╔══

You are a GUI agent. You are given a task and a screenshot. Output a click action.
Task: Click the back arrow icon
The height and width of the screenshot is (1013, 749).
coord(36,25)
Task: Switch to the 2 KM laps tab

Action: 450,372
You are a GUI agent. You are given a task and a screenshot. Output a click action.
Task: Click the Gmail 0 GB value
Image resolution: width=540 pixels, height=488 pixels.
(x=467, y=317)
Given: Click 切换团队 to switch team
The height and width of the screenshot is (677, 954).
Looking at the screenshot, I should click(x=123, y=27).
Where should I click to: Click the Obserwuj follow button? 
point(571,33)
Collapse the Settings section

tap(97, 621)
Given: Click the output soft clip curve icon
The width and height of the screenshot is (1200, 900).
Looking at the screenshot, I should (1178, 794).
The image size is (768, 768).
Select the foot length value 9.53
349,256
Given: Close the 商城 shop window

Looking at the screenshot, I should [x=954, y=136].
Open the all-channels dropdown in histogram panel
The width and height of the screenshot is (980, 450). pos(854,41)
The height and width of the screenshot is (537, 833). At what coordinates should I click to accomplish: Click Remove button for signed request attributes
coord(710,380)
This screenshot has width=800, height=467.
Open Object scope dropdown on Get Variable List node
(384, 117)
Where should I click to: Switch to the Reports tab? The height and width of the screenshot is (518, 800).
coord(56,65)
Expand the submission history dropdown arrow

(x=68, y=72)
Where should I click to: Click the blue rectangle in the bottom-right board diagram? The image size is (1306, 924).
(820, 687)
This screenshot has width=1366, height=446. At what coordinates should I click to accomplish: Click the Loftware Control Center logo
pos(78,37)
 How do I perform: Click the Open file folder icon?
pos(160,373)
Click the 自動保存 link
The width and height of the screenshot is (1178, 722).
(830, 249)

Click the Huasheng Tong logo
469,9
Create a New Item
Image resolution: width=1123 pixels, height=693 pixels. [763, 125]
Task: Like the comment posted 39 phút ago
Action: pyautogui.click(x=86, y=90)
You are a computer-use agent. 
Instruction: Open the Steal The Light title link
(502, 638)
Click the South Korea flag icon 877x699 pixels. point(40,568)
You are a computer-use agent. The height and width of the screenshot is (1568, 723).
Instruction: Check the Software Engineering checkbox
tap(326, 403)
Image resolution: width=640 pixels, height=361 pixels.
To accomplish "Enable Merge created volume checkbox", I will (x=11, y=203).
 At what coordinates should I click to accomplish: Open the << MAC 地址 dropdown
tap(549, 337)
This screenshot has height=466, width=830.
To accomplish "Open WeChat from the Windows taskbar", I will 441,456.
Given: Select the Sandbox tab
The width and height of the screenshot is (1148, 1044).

╚══

§ EXERCISE AIM:
For the word "computer", show every line of the entries that holds it.

§ EXERCISE SOLUTION:
You are a computer-use agent. 
You are a computer-use agent. The height and width of the screenshot is (1568, 723).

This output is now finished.